愛息のV1ベイビーもすくすくと日本で成長

 7年間で通算393登板。昨年の8月31日には外国人投手初の通算150ホールドを達成。その様子を報じるスポーツ報知掲載のマシソンのコメントが「東京でナイターの日は、息子(長男レーン君・4歳)をスイミングスクールに連れていってから球場に行く。だいぶ泳ぎがうまくなったよ」で、いいパパだなぁと和んでいたら、どこか聞き覚えのある名前だと思い出し、ファイルのページを来日1年目の2012年に戻す。

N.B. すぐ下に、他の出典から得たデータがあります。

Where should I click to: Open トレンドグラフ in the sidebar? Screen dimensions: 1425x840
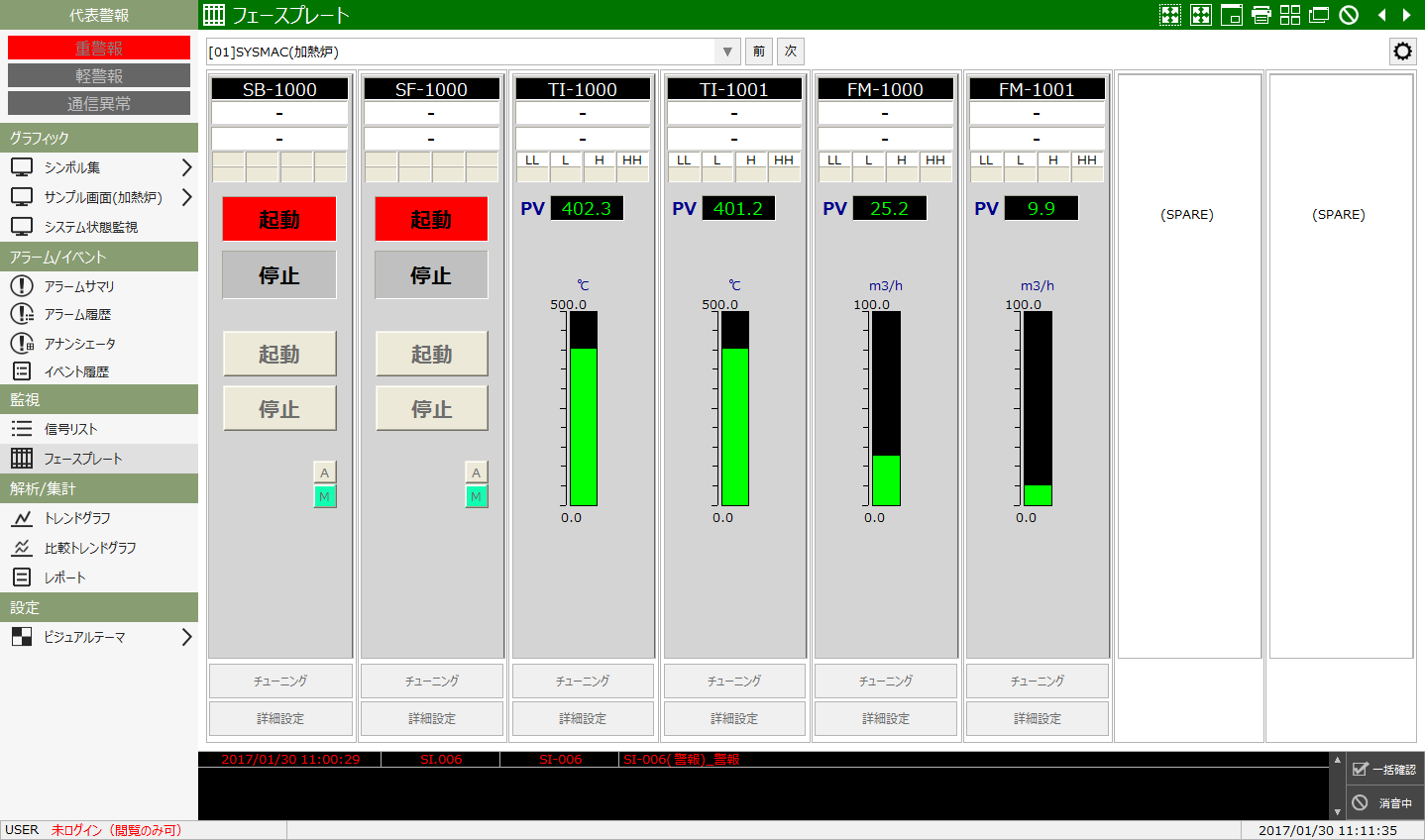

 情報の点が線で繋がるこの感じ。調べてみると、やはり背番号20が右肘痛からの1軍復帰を目指していた、12年9月21日の巨人リーグ優勝決定の瞬間から5時間後に誕生したのが、長男レーン君である。そうか、あのV1ベイビーがすくすく育って、元気に水泳をやっているのか。そりゃあ俺らも年取るよ……って、ファンがほとんど親戚のおっちゃん気分になってしまうほど、マシソンは巨人というチームに、日本という国に馴染み、我々と長い時間を共有してきたわけだ。

 いなくなってあらためて実感する存在のデカさ。入団以来、充分すぎるほどチームに貢献してくれた。感謝しかない。ふと母ちゃんの手料理を食べたくなるように、時々その剛速球が恋しくなる。シーズン終盤での離脱は残念だが、この先のキャリアを考えたら、とにかく焦らず万全の状態で戻ってきてほしい。

 スコット・マシソン、34歳。来日1年目のキャンプで「代われー」なんて野次られていた男は、巨人在籍8年目となる2019年の春季キャンプでは、「お帰りー!」とチームメイトやファンから笑顔で迎えられることだろう。